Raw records
= = = =
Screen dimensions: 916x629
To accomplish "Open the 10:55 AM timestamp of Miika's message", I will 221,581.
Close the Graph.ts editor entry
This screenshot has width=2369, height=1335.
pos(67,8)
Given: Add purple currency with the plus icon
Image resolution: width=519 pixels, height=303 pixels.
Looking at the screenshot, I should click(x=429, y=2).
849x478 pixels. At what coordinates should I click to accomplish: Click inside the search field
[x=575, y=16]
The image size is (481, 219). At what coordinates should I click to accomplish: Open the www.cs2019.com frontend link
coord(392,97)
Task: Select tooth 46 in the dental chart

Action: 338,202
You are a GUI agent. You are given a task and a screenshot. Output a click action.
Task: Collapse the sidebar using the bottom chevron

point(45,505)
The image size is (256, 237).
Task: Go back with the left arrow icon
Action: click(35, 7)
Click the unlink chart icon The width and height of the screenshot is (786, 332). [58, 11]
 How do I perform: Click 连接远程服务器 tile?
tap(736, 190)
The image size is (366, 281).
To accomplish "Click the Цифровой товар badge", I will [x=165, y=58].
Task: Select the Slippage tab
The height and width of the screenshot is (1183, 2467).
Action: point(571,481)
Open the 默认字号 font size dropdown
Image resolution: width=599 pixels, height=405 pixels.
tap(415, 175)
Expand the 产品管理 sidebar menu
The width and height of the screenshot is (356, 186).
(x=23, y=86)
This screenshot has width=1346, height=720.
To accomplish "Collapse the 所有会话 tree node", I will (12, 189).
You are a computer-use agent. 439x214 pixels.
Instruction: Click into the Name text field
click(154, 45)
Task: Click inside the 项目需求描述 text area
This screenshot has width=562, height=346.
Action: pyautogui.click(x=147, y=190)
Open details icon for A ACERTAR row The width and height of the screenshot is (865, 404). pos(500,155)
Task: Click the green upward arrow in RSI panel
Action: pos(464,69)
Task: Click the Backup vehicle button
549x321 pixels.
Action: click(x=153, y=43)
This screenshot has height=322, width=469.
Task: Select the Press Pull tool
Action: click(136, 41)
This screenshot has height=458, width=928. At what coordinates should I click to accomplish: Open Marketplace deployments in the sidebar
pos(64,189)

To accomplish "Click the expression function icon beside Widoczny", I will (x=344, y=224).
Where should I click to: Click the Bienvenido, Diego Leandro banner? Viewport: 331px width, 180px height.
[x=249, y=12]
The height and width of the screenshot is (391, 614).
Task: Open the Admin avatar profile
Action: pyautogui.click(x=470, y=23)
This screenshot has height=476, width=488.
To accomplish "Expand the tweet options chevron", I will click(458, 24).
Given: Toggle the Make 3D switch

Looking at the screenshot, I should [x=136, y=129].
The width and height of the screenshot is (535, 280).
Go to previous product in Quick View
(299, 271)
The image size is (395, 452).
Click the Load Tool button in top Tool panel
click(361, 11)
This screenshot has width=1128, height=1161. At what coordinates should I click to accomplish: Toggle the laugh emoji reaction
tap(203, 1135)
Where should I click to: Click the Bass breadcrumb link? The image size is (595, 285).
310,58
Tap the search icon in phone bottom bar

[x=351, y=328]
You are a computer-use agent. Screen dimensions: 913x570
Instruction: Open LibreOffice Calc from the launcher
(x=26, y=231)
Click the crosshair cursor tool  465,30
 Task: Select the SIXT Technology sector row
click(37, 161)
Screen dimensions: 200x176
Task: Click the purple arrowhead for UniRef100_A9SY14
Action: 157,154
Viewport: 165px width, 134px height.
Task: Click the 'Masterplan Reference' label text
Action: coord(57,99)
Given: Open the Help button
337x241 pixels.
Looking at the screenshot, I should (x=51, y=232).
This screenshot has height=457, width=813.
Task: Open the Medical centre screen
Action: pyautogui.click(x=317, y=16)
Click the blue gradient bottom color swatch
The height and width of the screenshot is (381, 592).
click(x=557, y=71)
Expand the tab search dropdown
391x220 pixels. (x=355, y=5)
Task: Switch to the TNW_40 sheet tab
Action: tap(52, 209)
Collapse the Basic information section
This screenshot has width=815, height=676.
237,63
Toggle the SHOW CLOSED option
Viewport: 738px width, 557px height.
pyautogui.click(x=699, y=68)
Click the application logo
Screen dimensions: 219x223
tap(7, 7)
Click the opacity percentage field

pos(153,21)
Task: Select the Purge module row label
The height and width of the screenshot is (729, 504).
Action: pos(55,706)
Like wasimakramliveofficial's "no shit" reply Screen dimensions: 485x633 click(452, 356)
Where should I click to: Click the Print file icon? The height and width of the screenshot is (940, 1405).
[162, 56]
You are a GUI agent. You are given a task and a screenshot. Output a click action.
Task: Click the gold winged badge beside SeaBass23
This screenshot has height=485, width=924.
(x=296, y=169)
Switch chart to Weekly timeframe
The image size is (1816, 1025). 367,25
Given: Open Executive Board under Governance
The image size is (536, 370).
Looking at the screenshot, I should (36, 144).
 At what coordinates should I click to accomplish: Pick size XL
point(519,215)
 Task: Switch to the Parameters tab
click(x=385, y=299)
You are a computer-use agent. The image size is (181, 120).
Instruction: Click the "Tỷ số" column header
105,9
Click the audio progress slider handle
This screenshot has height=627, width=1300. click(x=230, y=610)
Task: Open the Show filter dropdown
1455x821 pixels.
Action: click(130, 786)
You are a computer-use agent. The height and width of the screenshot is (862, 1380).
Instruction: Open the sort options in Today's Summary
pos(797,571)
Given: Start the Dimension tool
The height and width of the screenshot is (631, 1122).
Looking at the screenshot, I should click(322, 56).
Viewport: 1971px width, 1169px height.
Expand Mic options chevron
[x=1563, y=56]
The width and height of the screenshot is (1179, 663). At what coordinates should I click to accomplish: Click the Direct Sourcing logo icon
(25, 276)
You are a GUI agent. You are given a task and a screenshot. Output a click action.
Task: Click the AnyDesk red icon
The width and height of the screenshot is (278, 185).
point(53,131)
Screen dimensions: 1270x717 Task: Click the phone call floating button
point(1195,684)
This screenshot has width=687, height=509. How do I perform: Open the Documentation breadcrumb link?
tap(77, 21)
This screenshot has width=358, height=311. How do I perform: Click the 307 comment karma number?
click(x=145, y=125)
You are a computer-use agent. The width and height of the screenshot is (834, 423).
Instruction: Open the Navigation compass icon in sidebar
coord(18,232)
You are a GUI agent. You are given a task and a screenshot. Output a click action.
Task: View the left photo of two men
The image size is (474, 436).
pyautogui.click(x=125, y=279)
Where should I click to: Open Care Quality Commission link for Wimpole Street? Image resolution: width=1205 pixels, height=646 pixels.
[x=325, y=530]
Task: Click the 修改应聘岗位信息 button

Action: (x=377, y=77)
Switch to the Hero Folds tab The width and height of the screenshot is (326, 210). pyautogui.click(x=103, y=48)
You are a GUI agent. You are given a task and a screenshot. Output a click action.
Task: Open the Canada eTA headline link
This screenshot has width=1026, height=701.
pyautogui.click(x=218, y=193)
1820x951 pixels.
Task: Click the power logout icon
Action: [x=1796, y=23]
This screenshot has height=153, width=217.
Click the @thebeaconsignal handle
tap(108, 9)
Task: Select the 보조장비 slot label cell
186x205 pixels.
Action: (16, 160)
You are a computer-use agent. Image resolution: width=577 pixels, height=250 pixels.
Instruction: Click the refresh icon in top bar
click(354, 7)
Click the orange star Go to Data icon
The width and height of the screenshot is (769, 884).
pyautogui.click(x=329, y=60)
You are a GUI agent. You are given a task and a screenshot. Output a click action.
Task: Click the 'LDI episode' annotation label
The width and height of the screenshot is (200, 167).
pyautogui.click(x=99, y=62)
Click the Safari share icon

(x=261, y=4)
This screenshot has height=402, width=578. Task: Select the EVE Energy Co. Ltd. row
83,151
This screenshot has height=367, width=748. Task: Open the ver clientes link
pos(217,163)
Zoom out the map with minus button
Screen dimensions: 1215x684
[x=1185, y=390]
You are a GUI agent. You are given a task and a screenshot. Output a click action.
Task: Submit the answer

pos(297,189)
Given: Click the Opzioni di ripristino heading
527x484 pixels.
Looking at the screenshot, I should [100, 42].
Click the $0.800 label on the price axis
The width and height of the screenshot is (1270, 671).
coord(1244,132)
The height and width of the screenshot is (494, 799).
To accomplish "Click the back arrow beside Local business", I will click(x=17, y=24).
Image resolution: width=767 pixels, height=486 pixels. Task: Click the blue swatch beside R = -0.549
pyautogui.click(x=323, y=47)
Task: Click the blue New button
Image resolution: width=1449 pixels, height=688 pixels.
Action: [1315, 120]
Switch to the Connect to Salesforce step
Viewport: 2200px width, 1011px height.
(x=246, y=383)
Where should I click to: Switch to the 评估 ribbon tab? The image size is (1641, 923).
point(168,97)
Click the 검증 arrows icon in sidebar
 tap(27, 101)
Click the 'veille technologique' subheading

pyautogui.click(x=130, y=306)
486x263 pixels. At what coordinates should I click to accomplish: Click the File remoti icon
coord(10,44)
= = = =
Stated problem
Reproduce the stretch of rows from the line containing "Collapse the Basic information section" through the line containing "pos(153,21)", changing "application logo" to "site logo" and leaving everything else unchanged.

Expected output
Collapse the Basic information section
This screenshot has width=815, height=676.
237,63
Toggle the SHOW CLOSED option
Viewport: 738px width, 557px height.
pyautogui.click(x=699, y=68)
Click the site logo
Screen dimensions: 219x223
tap(7, 7)
Click the opacity percentage field

pos(153,21)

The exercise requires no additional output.